» **TASK DETAILS**: Leave out the pictures and repeat exactly the lines from the one containing "Instruction: Click the" through the final line of the listing below.

--- PROVIDED DATA Enclosed Below ---

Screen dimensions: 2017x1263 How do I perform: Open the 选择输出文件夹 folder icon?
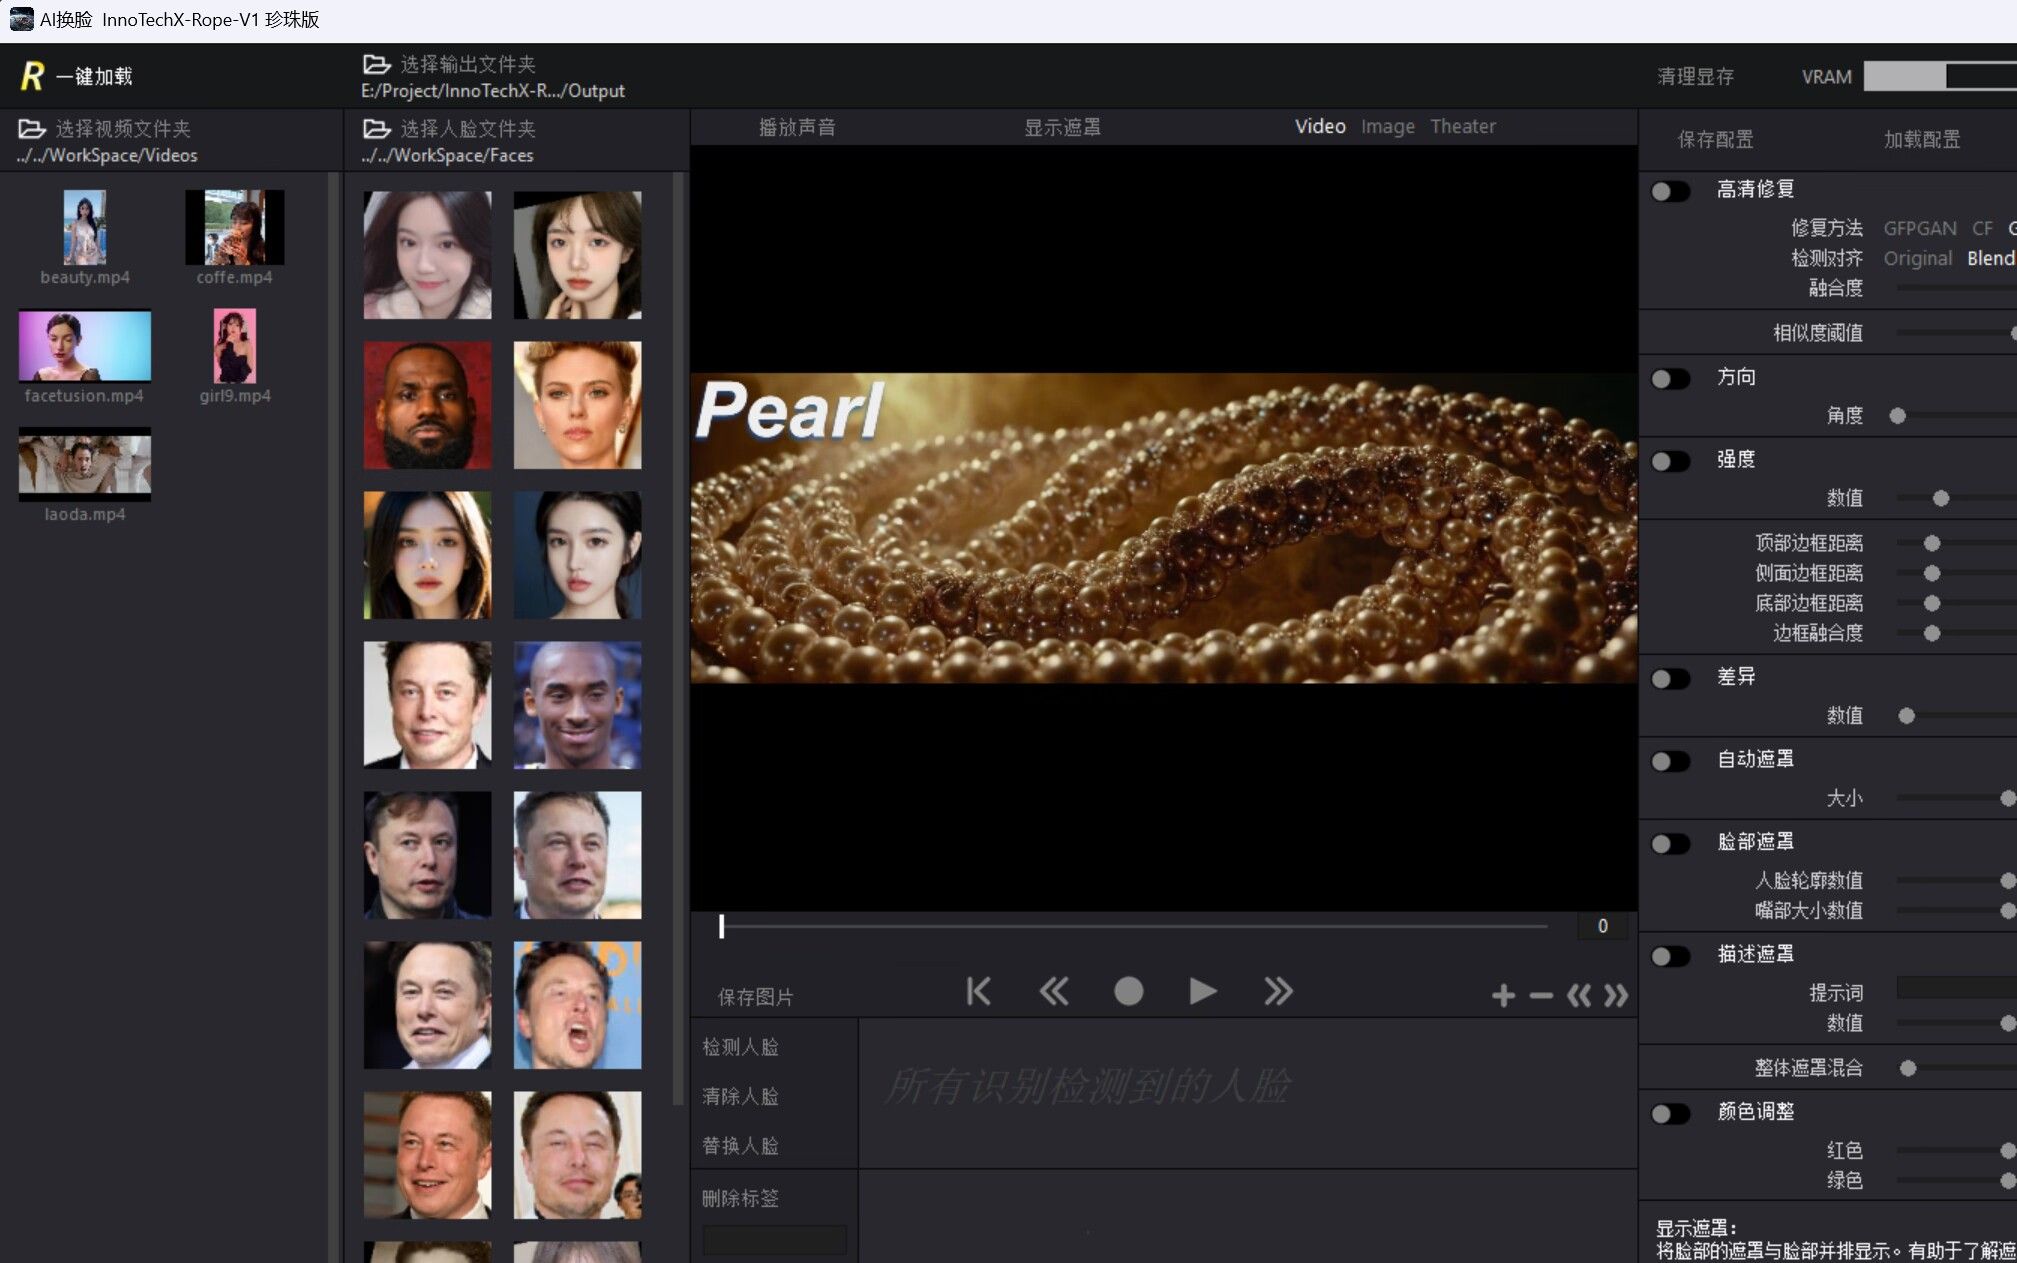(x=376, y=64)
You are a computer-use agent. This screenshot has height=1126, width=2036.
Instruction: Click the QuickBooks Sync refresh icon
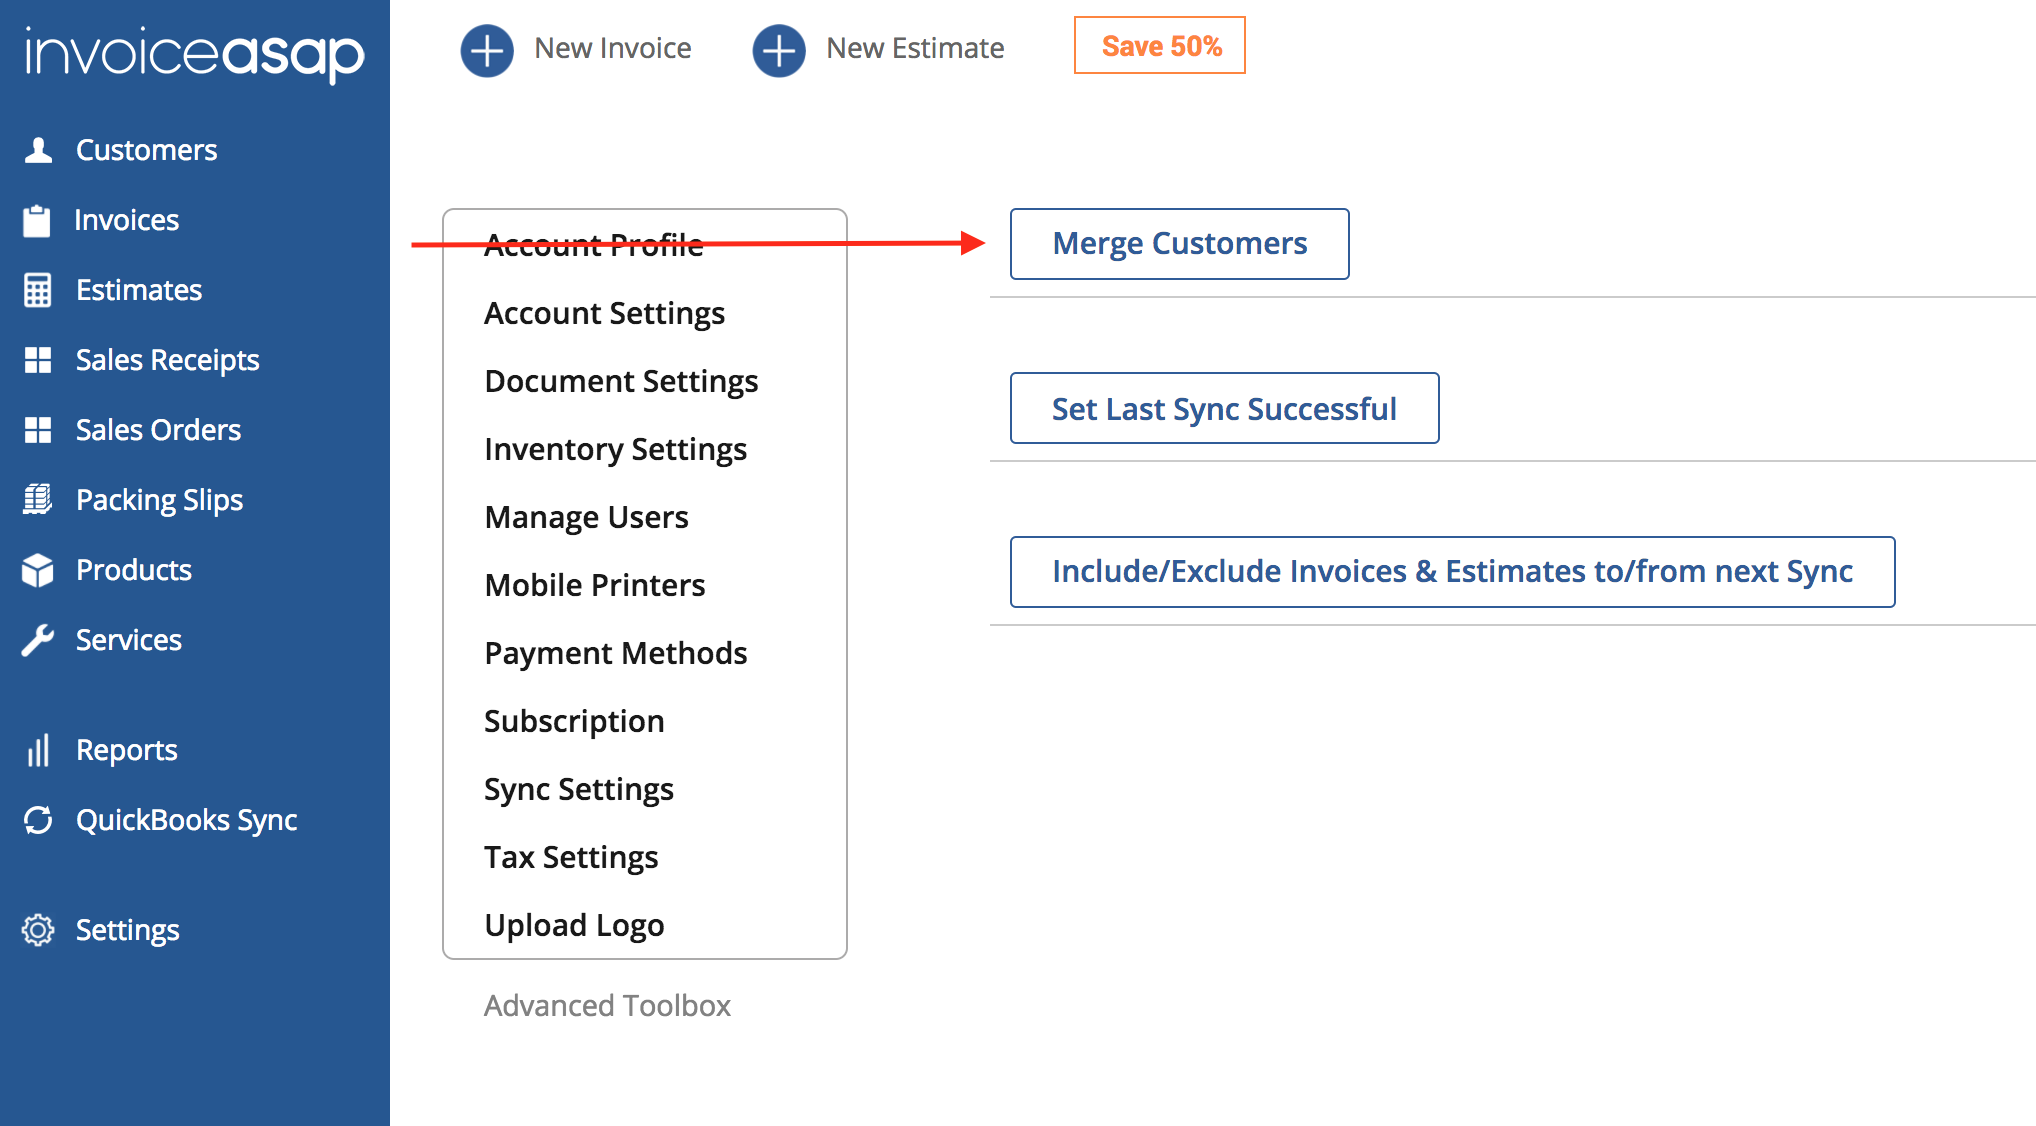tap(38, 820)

--- End of Enclosed PROVIDED DATA ---

» **EXERCISE OUTPUT**:
Instruction: Click the QuickBooks Sync refresh icon
tap(38, 820)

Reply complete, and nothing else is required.